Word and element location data

****

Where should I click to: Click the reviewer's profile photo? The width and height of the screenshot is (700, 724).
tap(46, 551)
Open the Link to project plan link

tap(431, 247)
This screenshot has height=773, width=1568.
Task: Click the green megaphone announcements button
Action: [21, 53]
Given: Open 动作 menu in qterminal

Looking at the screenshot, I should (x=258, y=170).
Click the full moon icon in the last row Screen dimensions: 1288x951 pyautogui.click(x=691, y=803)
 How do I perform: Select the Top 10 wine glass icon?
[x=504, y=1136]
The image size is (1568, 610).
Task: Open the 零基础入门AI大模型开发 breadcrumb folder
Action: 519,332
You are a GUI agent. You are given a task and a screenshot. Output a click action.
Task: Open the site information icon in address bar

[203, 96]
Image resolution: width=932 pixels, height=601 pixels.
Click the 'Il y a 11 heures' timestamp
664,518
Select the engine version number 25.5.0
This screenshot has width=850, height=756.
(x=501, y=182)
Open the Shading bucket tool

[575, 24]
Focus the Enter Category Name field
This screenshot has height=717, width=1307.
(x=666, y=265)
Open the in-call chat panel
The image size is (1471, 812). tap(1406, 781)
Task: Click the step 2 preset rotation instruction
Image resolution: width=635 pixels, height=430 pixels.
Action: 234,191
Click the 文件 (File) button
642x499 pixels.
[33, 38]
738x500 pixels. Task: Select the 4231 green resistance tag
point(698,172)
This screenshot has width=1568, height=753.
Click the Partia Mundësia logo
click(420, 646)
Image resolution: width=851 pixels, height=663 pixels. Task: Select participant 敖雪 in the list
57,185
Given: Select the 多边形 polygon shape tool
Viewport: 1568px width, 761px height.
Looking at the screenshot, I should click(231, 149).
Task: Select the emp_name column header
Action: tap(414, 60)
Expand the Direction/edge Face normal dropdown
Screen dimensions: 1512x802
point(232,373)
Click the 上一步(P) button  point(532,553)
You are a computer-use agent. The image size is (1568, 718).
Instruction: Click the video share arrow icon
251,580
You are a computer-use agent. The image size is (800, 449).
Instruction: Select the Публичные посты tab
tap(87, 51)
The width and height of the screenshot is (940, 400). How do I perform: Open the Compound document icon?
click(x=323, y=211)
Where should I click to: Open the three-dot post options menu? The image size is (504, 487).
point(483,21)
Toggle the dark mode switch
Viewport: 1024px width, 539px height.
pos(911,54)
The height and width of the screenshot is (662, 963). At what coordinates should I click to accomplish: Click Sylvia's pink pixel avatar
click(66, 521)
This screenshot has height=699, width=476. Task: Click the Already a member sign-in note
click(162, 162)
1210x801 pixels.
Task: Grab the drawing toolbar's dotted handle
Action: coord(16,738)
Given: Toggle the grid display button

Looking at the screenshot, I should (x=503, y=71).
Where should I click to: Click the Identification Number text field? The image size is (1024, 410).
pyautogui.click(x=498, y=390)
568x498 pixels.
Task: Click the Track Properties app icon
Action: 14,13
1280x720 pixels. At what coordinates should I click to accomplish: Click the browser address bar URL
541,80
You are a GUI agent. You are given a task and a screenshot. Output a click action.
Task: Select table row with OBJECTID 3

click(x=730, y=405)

****

Copy the lines exactly as they appear, from the line with "This screenshot has width=1568, height=753." to the line with "click(66, 521)".

* **Exercise response**
This screenshot has width=1568, height=753.
Click the Partia Mundësia logo
click(420, 646)
Image resolution: width=851 pixels, height=663 pixels. Task: Select participant 敖雪 in the list
57,185
Given: Select the 多边形 polygon shape tool
Viewport: 1568px width, 761px height.
Looking at the screenshot, I should click(231, 149).
Task: Select the emp_name column header
Action: tap(414, 60)
Expand the Direction/edge Face normal dropdown
Screen dimensions: 1512x802
point(232,373)
Click the 上一步(P) button  point(532,553)
You are a computer-use agent. The image size is (1568, 718).
Instruction: Click the video share arrow icon
251,580
You are a computer-use agent. The image size is (800, 449).
Instruction: Select the Публичные посты tab
tap(87, 51)
The width and height of the screenshot is (940, 400). How do I perform: Open the Compound document icon?
click(x=323, y=211)
Where should I click to: Open the three-dot post options menu? The image size is (504, 487).
point(483,21)
Toggle the dark mode switch
Viewport: 1024px width, 539px height.
pos(911,54)
The height and width of the screenshot is (662, 963). At what coordinates should I click to accomplish: Click Sylvia's pink pixel avatar
click(66, 521)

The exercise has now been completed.